▸ **WORK ITEM**
Number of lines below with the word "Task": state it and write nothing more.

[Recorded data]
****************************************
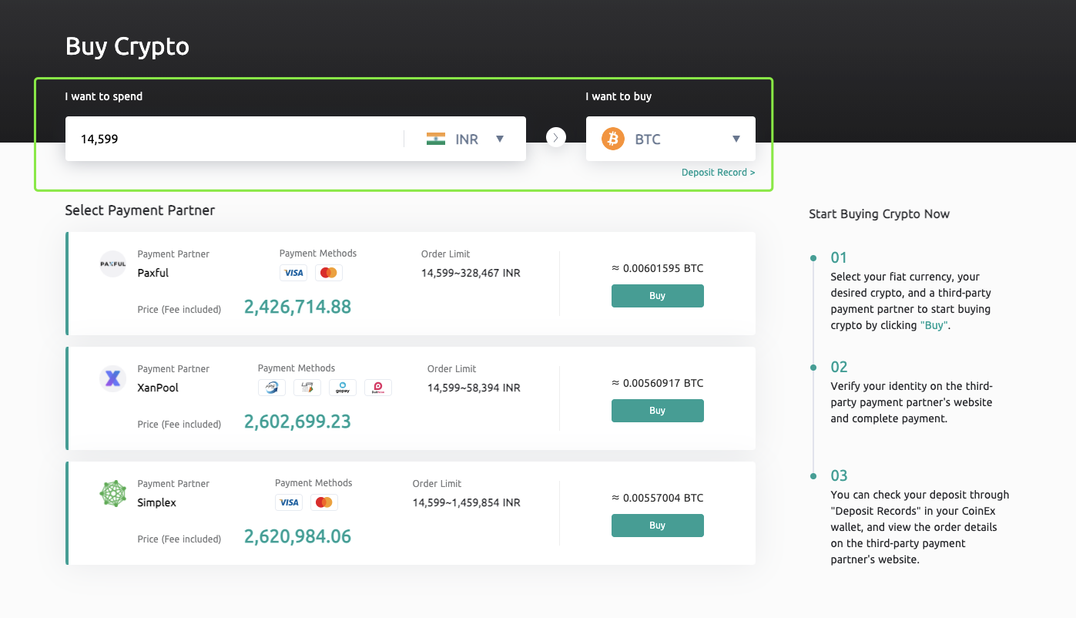Select the Visa icon in Simplex's payment methods
Viewport: 1076px width, 618px height.
click(x=289, y=502)
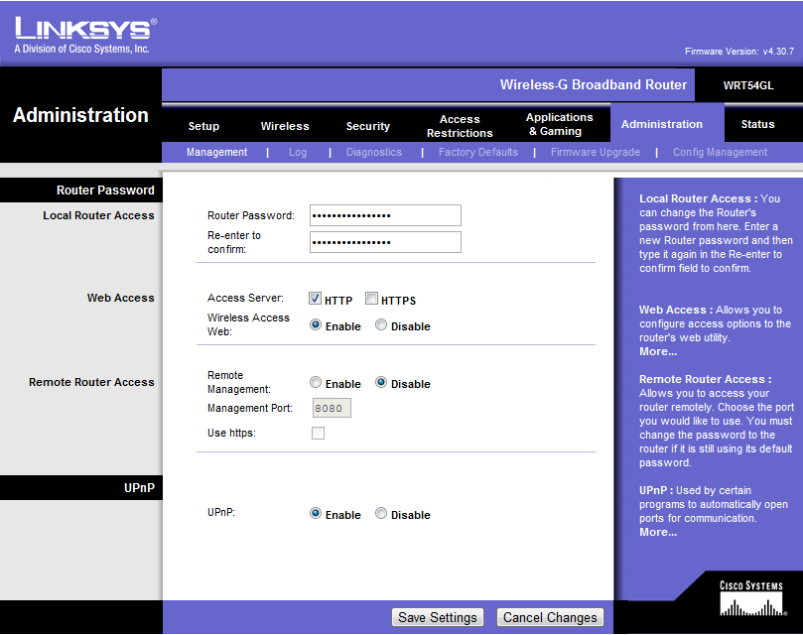Select Enable for Remote Management
This screenshot has height=635, width=803.
point(316,383)
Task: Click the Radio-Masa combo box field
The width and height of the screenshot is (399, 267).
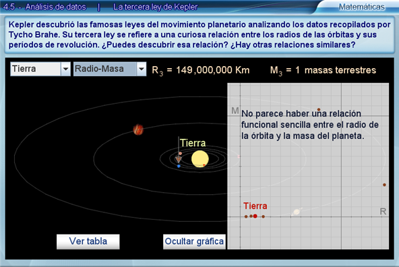Action: click(110, 69)
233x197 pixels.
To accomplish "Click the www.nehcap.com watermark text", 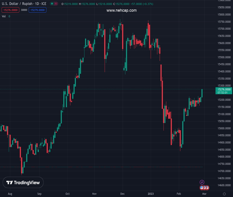I will pos(121,11).
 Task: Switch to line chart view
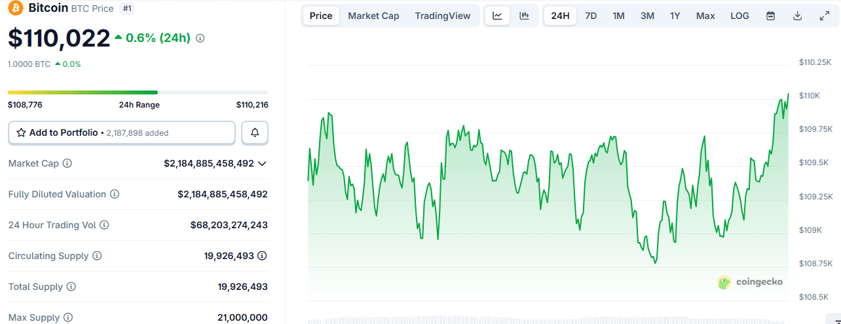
****************************************
▸ **FINISHED EXERCISE**
2